**DOCUMENT SECTION**

◇ ◇ ◇

- Born: 1933
- Died: December 13, 2015 (aged 81–82)

= Peter Block (ice hockey) =

Peter Block (1933 – December 13, 2015) was a co-founder of the National Hockey League's Pittsburgh Penguins. He co-owned the team for only one season before selling his shares in 1968. In 1971, Block rejoined the ownership group and retained his stake until the team went bankrupt in 1975. He relocated to California in the mid-1980s to start a business venture.

◇ ◇ ◇

**RECORDED DATA**
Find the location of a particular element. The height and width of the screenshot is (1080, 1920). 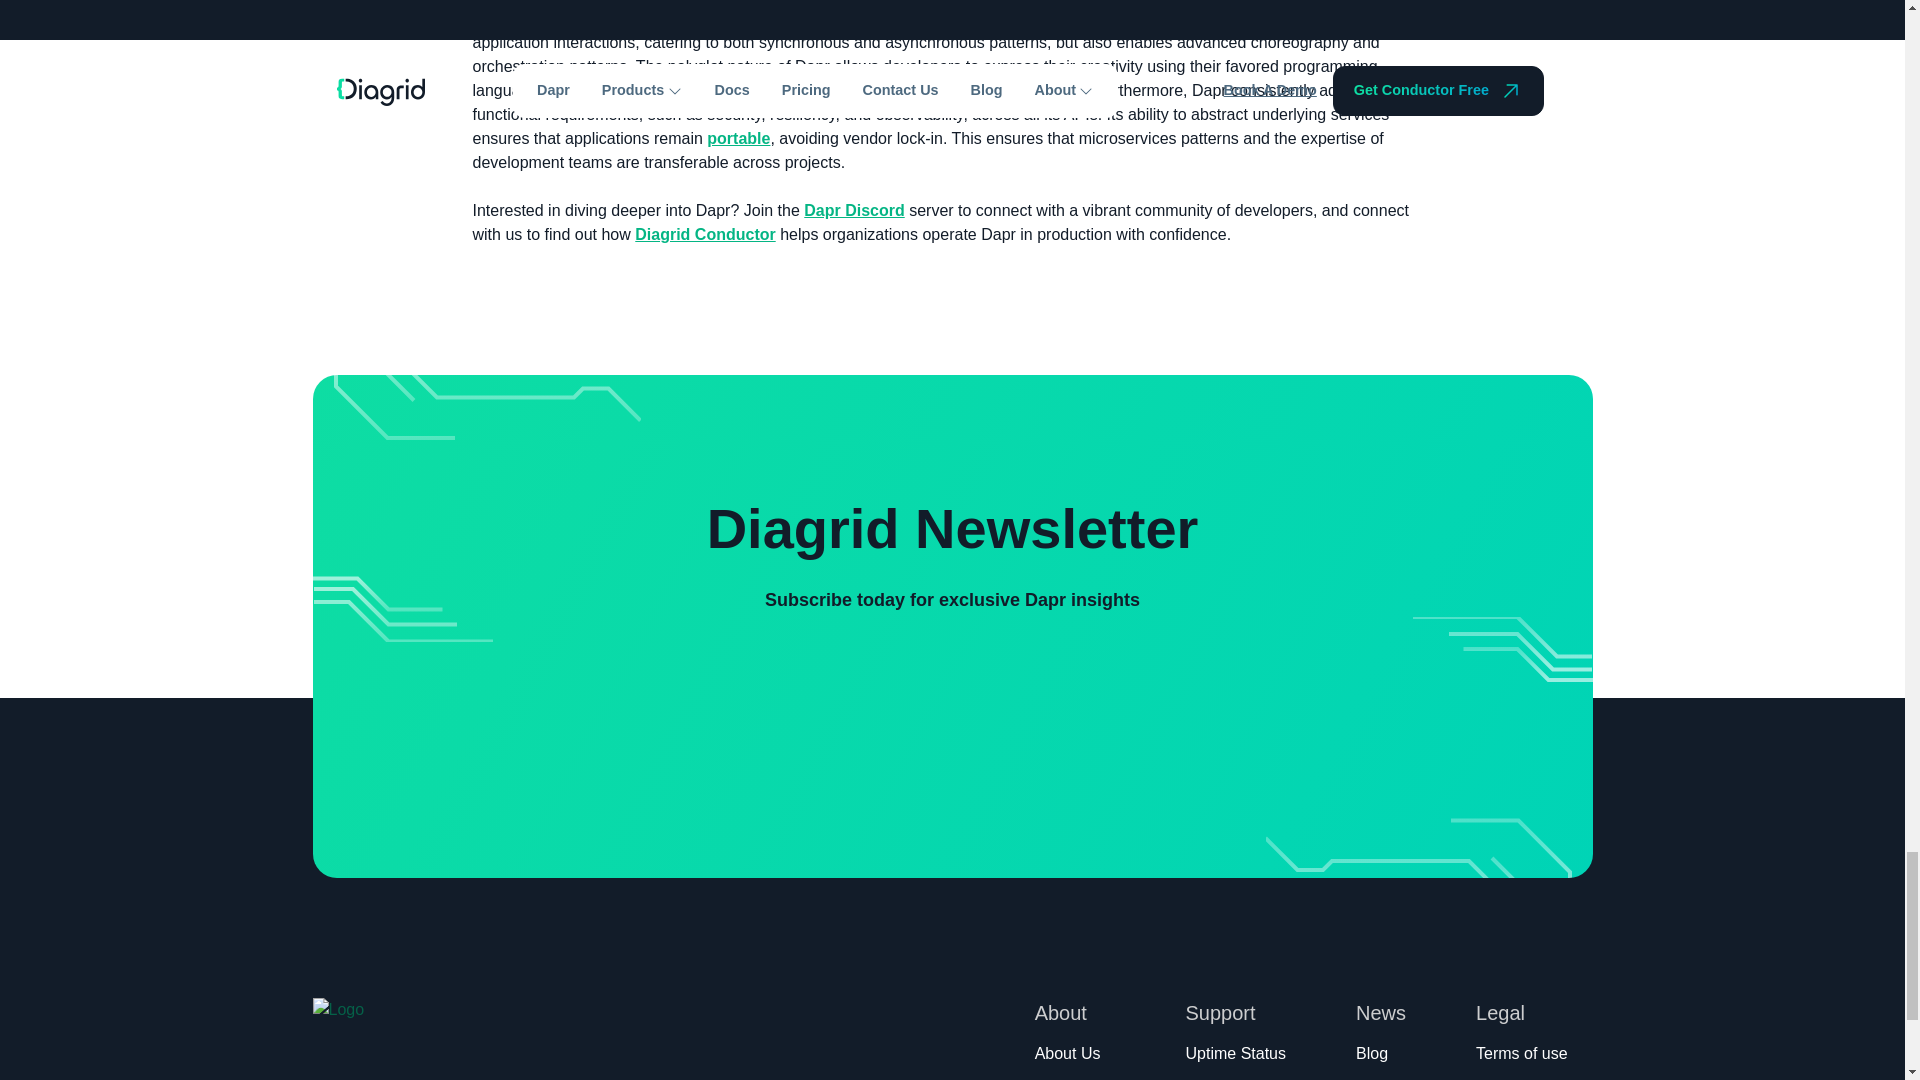

Diagrid Conductor is located at coordinates (705, 234).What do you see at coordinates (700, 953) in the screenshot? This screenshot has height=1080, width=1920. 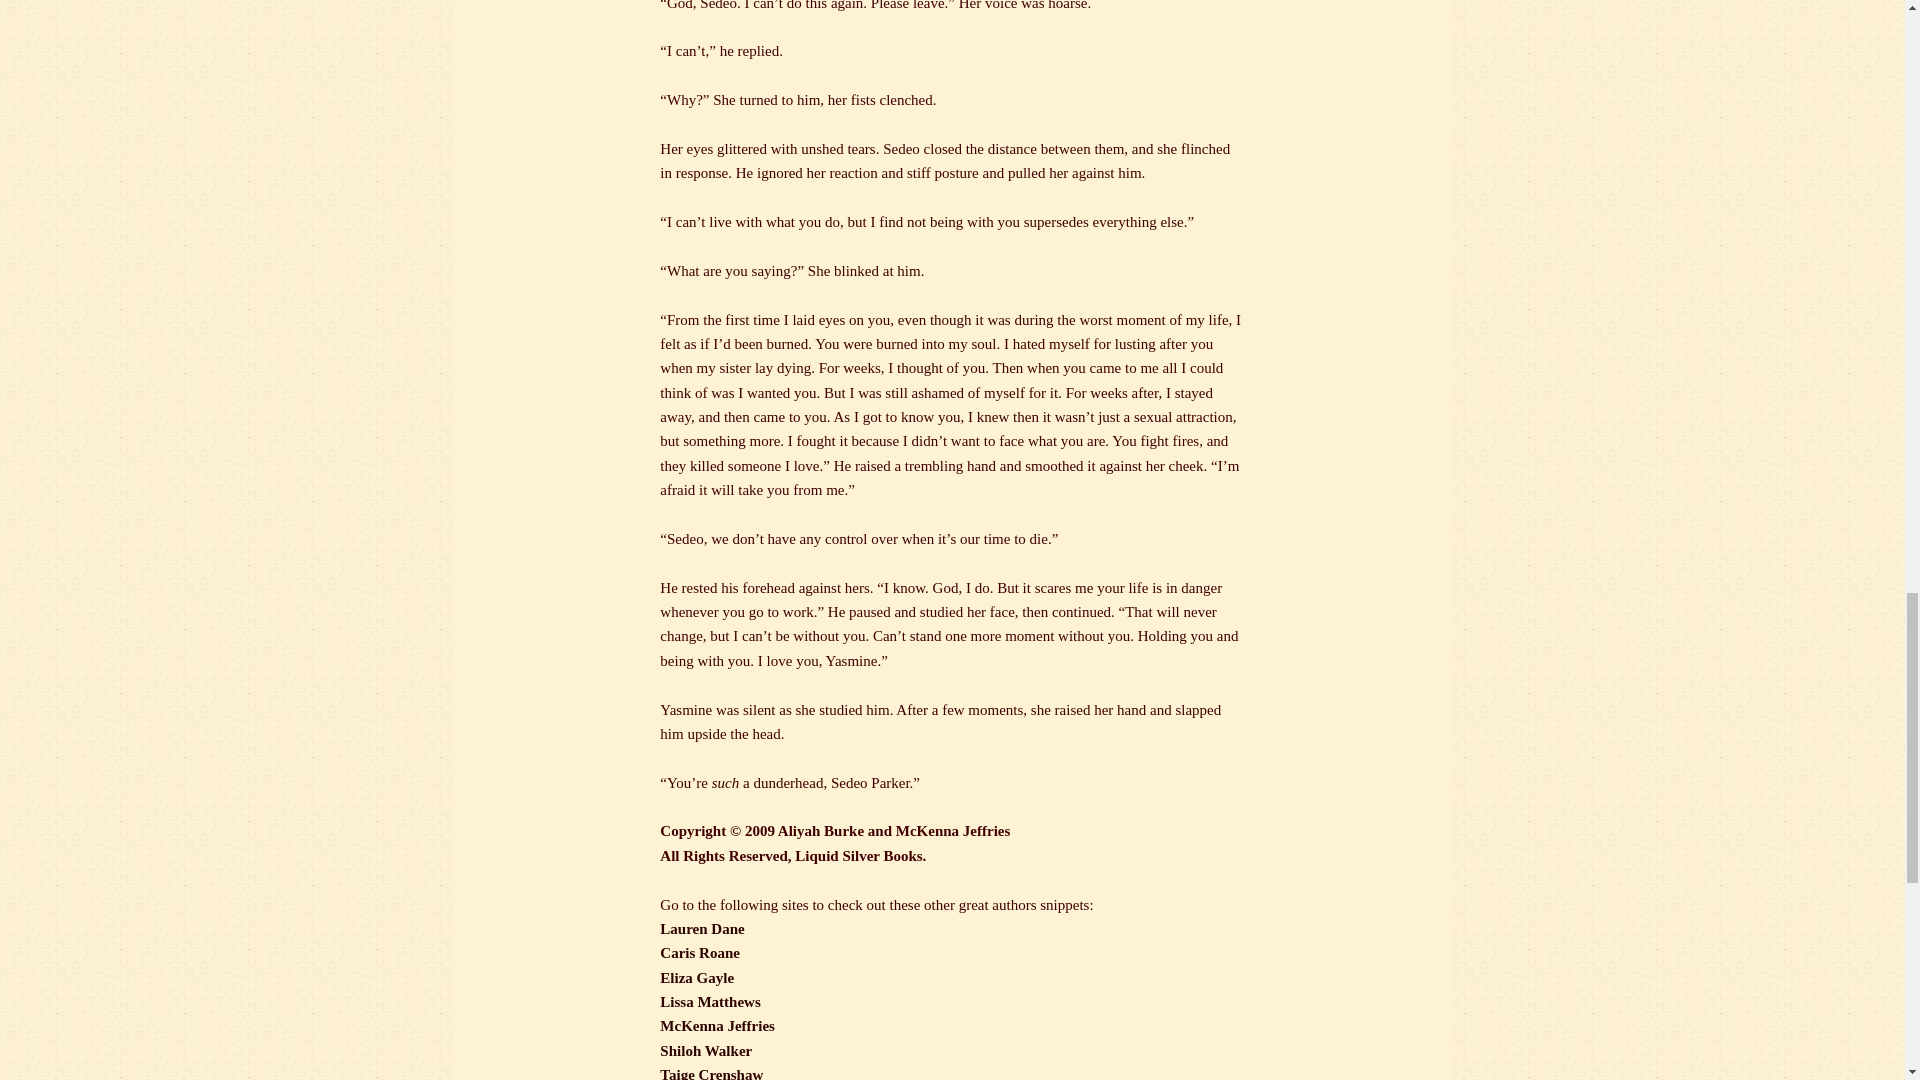 I see `Caris Roane` at bounding box center [700, 953].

◇ ◇ ◇

**REQUIRED TASK**
Extract the portion of the passage on Peter Block that runs from "- Born: 1933" up to and including "a business venture.". The material has no connection to the passage on Peter Block.

**REPLY TO THE TASK**
- Born: 1933
- Died: December 13, 2015 (aged 81–82)

= Peter Block (ice hockey) =

Peter Block (1933 – December 13, 2015) was a co-founder of the National Hockey League's Pittsburgh Penguins. He co-owned the team for only one season before selling his shares in 1968. In 1971, Block rejoined the ownership group and retained his stake until the team went bankrupt in 1975. He relocated to California in the mid-1980s to start a business venture.